INPUT MATERIAL>

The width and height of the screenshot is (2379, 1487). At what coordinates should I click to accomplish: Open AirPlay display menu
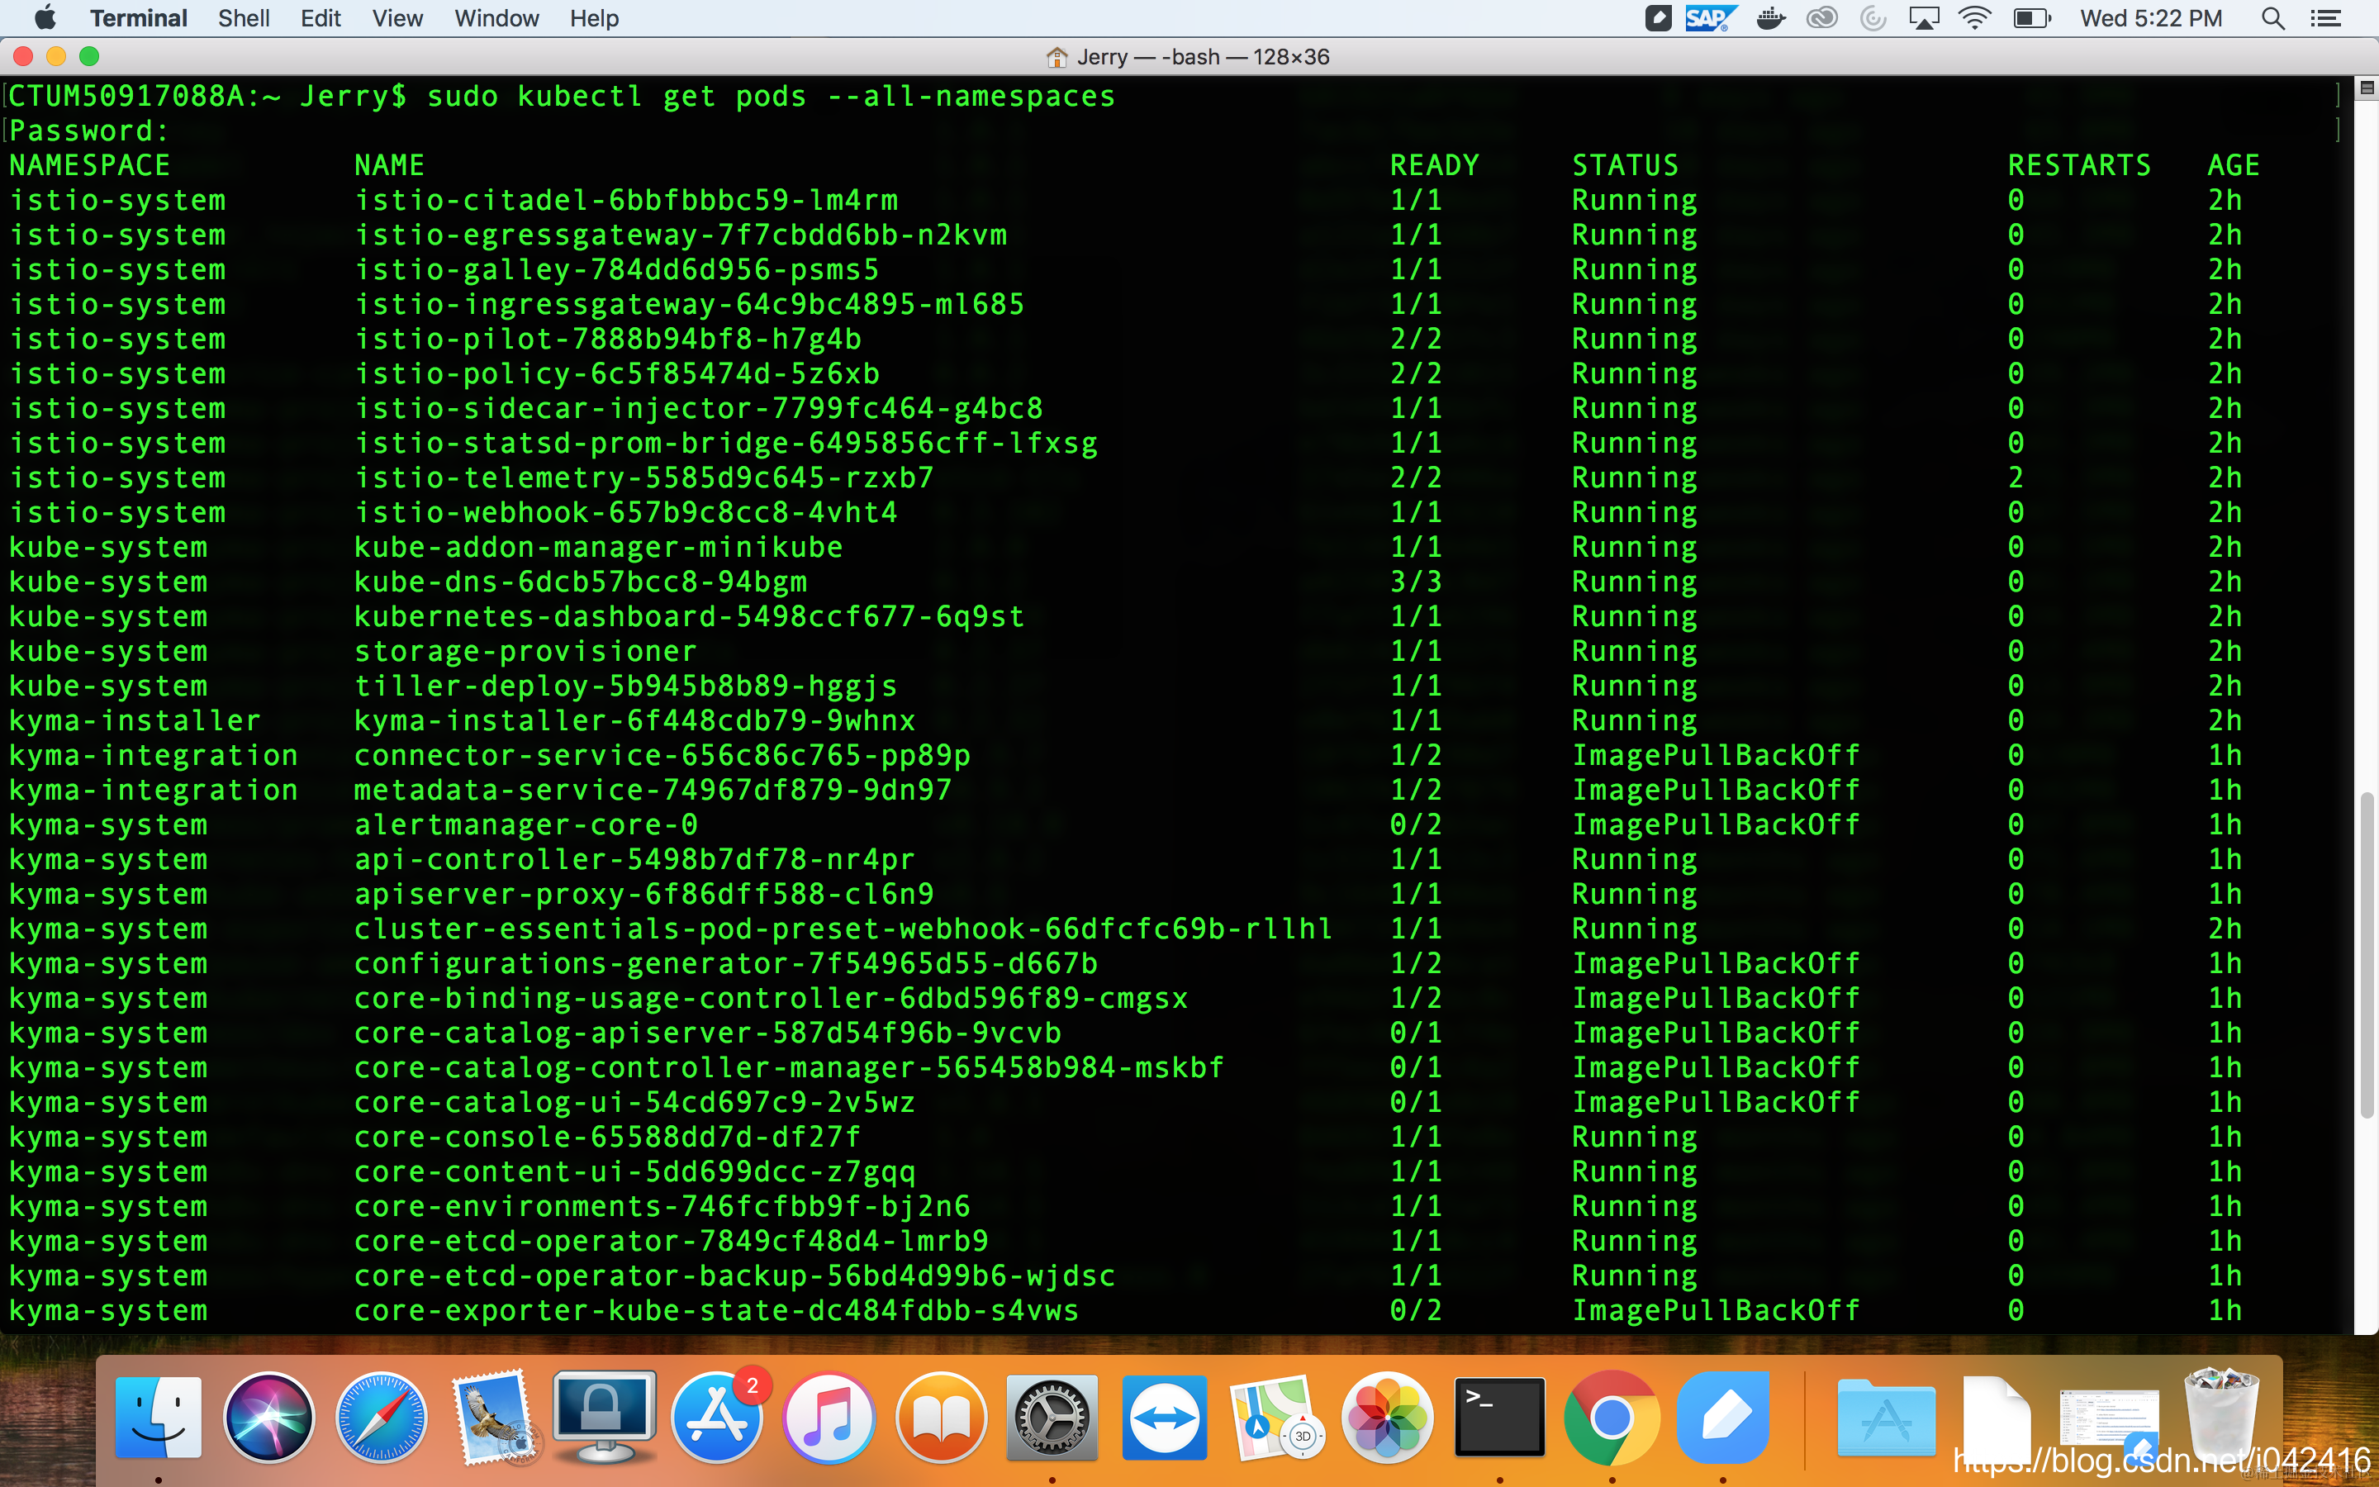coord(1924,19)
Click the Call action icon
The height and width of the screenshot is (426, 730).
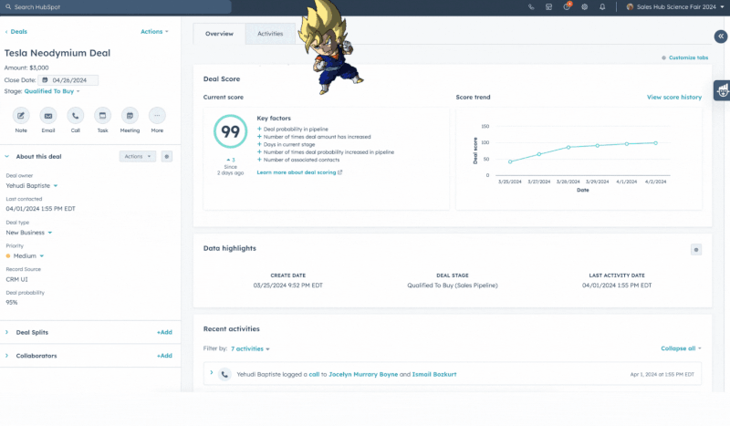tap(76, 116)
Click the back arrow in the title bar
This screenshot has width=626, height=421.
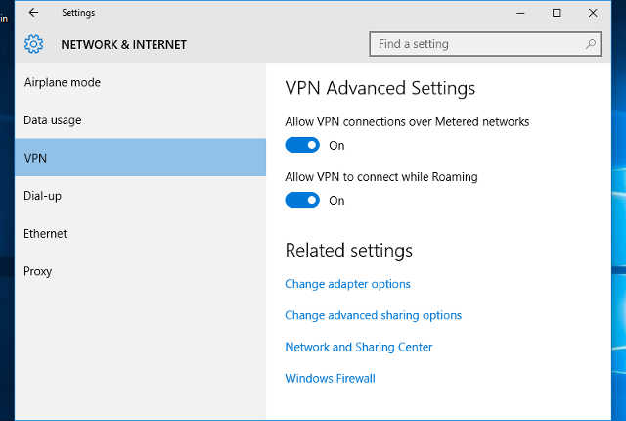(x=34, y=13)
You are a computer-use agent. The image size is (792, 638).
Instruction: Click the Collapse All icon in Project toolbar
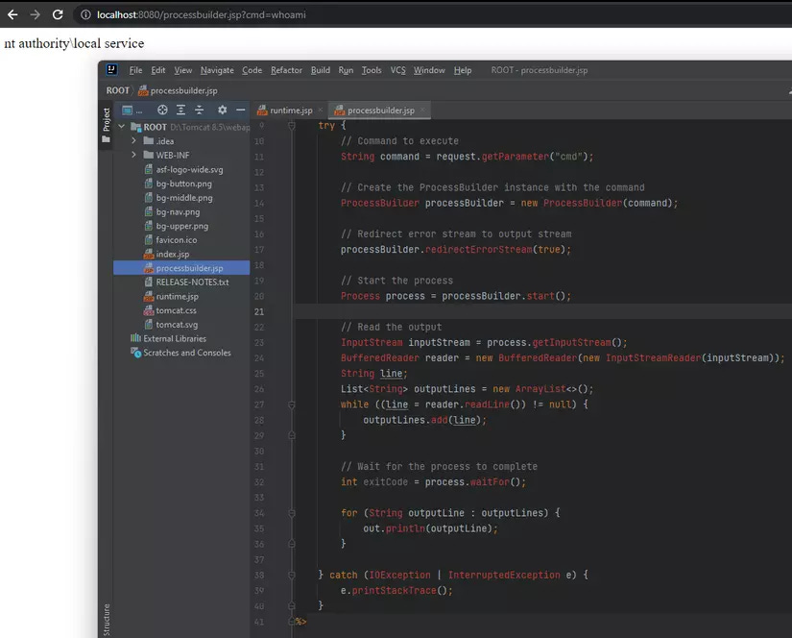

TASK TO CARRY OUT> Copy out the records from the line containing "Click the back arrow in the title bar" through the end of the records, leaving out the pictures.

EXPECTED OUTPUT>
Click the back arrow in the title bar
This screenshot has width=626, height=421.
(x=34, y=13)
You are a computer-use agent. The image size is (792, 638).
Instruction: Click the Collapse All icon in Project toolbar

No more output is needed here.